Provided records:
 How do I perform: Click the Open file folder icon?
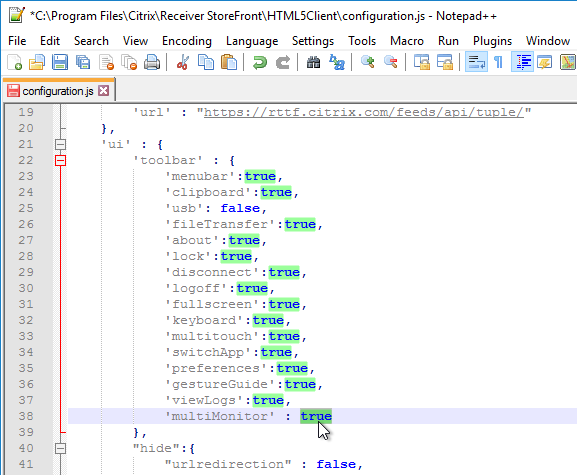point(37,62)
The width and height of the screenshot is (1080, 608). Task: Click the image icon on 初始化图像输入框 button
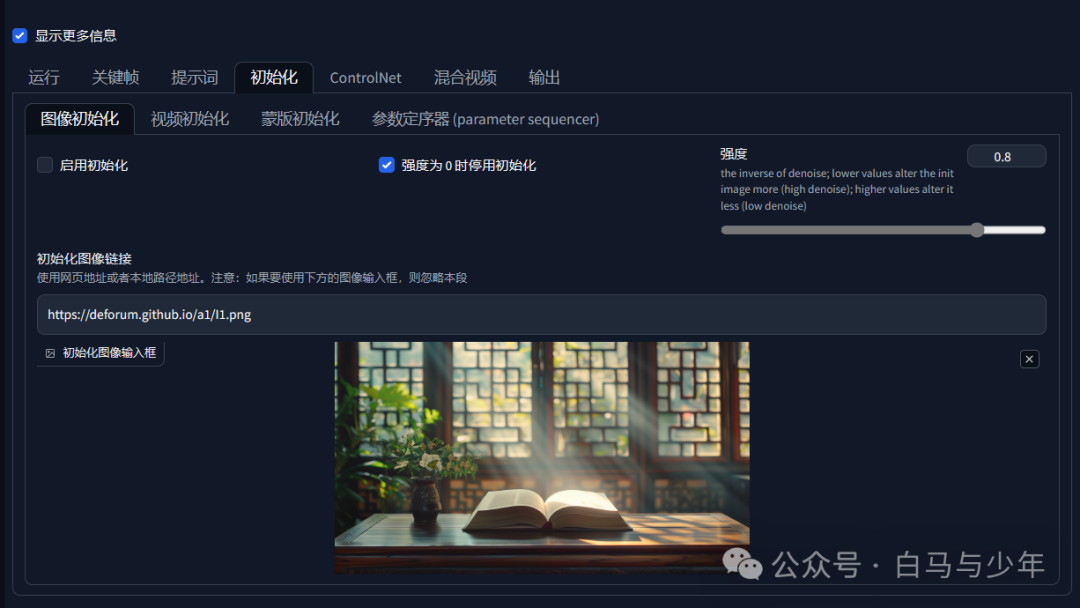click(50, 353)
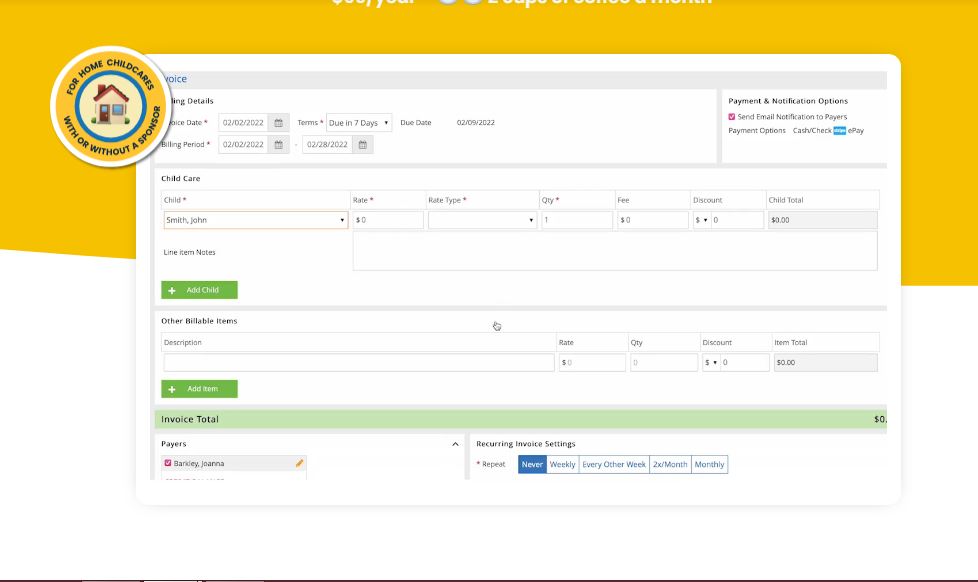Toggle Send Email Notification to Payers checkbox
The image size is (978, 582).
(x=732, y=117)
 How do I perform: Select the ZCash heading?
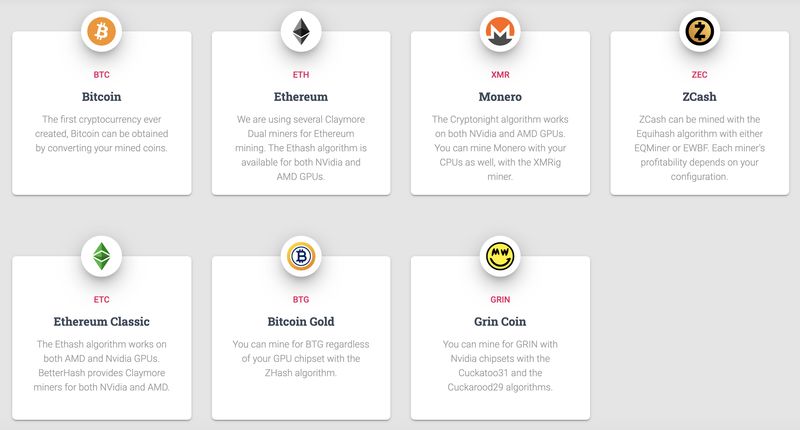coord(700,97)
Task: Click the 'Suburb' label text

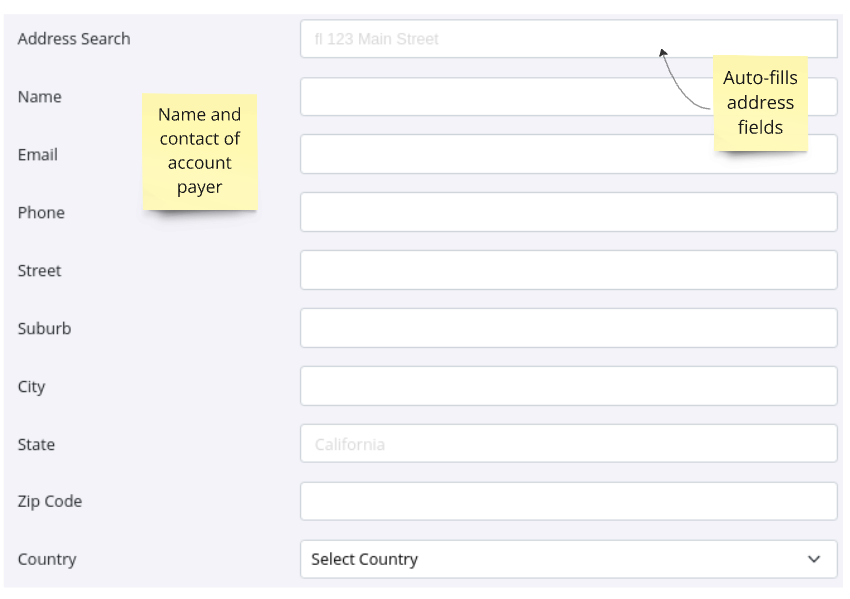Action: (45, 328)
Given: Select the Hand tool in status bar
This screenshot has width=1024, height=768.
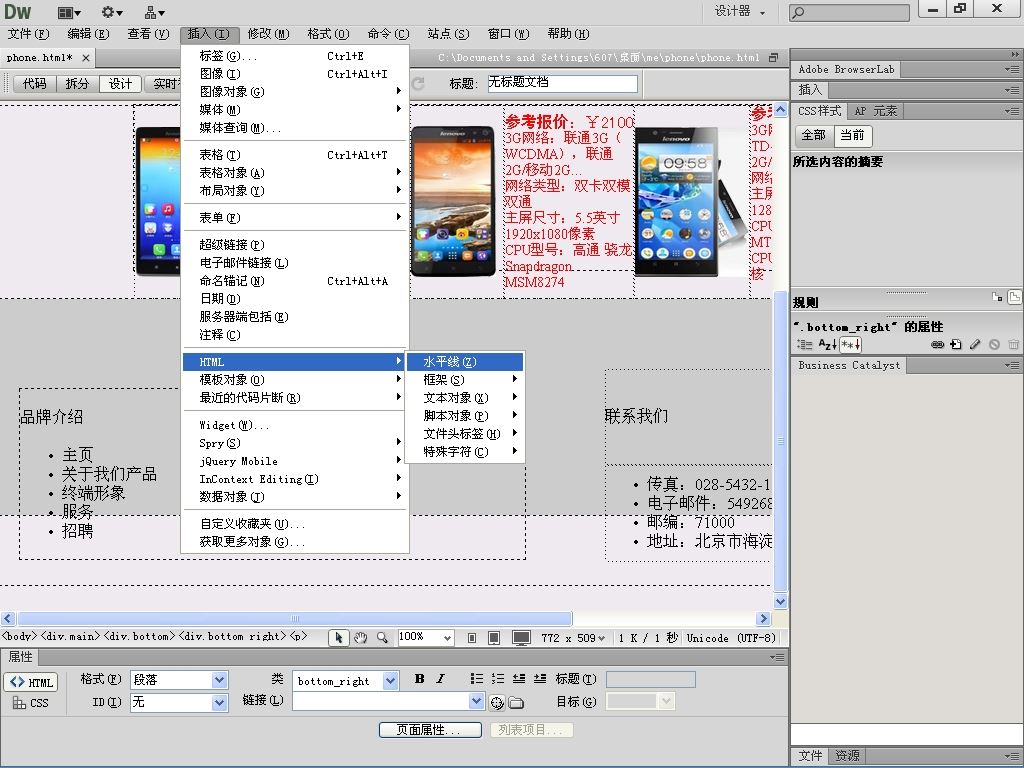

What you have to do: Repeat the line containing "How do I perform: Select the ZCash heading?" and every line after it up to the end of the material above, exactly as they stand, minus the pictures.

Result:
 How do I perform: Select the ZCash heading?
coord(700,97)
Task: Click the 'Suburb' label text

Action: (45, 328)
Given: Select the Hand tool in status bar
This screenshot has width=1024, height=768.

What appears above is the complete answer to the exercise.